## YOUR GOAL
Would you repeat all of the records underneath, exactly as written?

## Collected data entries
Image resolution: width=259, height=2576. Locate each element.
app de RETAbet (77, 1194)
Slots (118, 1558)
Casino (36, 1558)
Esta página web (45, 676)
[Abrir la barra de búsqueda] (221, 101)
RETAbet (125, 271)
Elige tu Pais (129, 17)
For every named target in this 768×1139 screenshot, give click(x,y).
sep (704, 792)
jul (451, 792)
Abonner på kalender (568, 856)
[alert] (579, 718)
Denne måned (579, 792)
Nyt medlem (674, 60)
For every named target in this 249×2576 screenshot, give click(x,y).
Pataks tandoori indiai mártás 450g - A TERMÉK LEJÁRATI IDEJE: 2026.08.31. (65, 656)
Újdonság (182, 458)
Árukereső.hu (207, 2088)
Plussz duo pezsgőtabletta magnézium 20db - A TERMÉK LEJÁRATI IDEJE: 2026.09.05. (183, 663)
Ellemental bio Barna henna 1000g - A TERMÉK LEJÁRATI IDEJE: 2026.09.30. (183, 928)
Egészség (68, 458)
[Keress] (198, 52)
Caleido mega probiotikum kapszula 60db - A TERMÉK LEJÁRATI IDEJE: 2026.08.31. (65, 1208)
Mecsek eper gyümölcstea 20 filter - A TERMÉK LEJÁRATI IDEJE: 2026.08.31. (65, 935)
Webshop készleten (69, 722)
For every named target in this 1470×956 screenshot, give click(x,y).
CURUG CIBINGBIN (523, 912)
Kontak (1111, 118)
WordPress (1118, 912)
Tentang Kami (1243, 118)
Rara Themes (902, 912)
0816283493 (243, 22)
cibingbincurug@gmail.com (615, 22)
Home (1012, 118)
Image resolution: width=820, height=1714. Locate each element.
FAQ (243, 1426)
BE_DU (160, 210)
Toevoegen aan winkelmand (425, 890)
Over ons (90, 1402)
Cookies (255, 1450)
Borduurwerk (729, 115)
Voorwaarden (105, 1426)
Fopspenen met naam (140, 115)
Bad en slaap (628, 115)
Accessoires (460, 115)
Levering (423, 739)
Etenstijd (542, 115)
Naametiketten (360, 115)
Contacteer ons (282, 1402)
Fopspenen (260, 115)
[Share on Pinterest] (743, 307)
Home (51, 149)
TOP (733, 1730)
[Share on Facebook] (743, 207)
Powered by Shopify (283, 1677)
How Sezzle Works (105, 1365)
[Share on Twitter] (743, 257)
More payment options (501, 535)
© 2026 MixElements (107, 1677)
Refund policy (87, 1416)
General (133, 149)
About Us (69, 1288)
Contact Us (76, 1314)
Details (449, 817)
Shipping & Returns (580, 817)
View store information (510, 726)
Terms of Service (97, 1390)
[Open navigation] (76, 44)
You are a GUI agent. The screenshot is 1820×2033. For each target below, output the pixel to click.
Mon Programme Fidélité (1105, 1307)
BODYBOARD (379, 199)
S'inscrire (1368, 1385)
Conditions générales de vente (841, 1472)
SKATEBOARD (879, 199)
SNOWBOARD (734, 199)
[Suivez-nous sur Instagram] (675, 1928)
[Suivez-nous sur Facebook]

## REPLY TO THE TASK
Image resolution: width=259, height=2576. Locate each element.
app de RETAbet (77, 1194)
Slots (118, 1558)
Casino (36, 1558)
Esta página web (45, 676)
[Abrir la barra de búsqueda] (221, 101)
RETAbet (125, 271)
Elige tu Pais (129, 17)
For every named target in this 768×1139 screenshot, give click(x,y).
sep (704, 792)
jul (451, 792)
Abonner på kalender (568, 856)
[alert] (579, 718)
Denne måned (579, 792)
Nyt medlem (674, 60)
For every named target in this 249×2576 screenshot, give click(x,y).
Pataks tandoori indiai mártás 450g - A TERMÉK LEJÁRATI IDEJE: 2026.08.31. (65, 656)
Újdonság (182, 458)
Árukereső.hu (207, 2088)
Plussz duo pezsgőtabletta magnézium 20db - A TERMÉK LEJÁRATI IDEJE: 2026.09.05. (183, 663)
Ellemental bio Barna henna 1000g - A TERMÉK LEJÁRATI IDEJE: 2026.09.30. (183, 928)
Egészség (68, 458)
[Keress] (198, 52)
Caleido mega probiotikum kapszula 60db - A TERMÉK LEJÁRATI IDEJE: 2026.08.31. (65, 1208)
Mecsek eper gyümölcstea 20 filter - A TERMÉK LEJÁRATI IDEJE: 2026.08.31. (65, 935)
Webshop készleten (69, 722)
For every named target in this 1470×956 screenshot, give click(x,y).
CURUG CIBINGBIN (523, 912)
Kontak (1111, 118)
WordPress (1118, 912)
Tentang Kami (1243, 118)
Rara Themes (902, 912)
0816283493 (243, 22)
cibingbincurug@gmail.com (615, 22)
Home (1012, 118)
Image resolution: width=820, height=1714. Locate each element.
FAQ (243, 1426)
BE_DU (160, 210)
Toevoegen aan winkelmand (425, 890)
Over ons (90, 1402)
Cookies (255, 1450)
Borduurwerk (729, 115)
Voorwaarden (105, 1426)
Fopspenen met naam (140, 115)
Bad en slaap (628, 115)
Accessoires (460, 115)
Levering (423, 739)
Etenstijd (542, 115)
Naametiketten (360, 115)
Contacteer ons (282, 1402)
Fopspenen (260, 115)
[Share on Pinterest] (743, 307)
Home (51, 149)
TOP (733, 1730)
[Share on Facebook] (743, 207)
Powered by Shopify (283, 1677)
How Sezzle Works (105, 1365)
[Share on Twitter] (743, 257)
More payment options (501, 535)
© 2026 MixElements (107, 1677)
Refund policy (87, 1416)
General (133, 149)
About Us (69, 1288)
Contact Us (76, 1314)
Details (449, 817)
Shipping & Returns (580, 817)
View store information (510, 726)
Terms of Service (97, 1390)
[Open navigation] (76, 44)
You are a GUI agent. The screenshot is 1820×2033. For each target below, output the pixel to click.
Mon Programme Fidélité (1105, 1307)
BODYBOARD (379, 199)
S'inscrire (1368, 1385)
Conditions générales de vente (841, 1472)
SKATEBOARD (879, 199)
SNOWBOARD (734, 199)
[Suivez-nous sur Instagram] (675, 1928)
[Suivez-nous sur Facebook]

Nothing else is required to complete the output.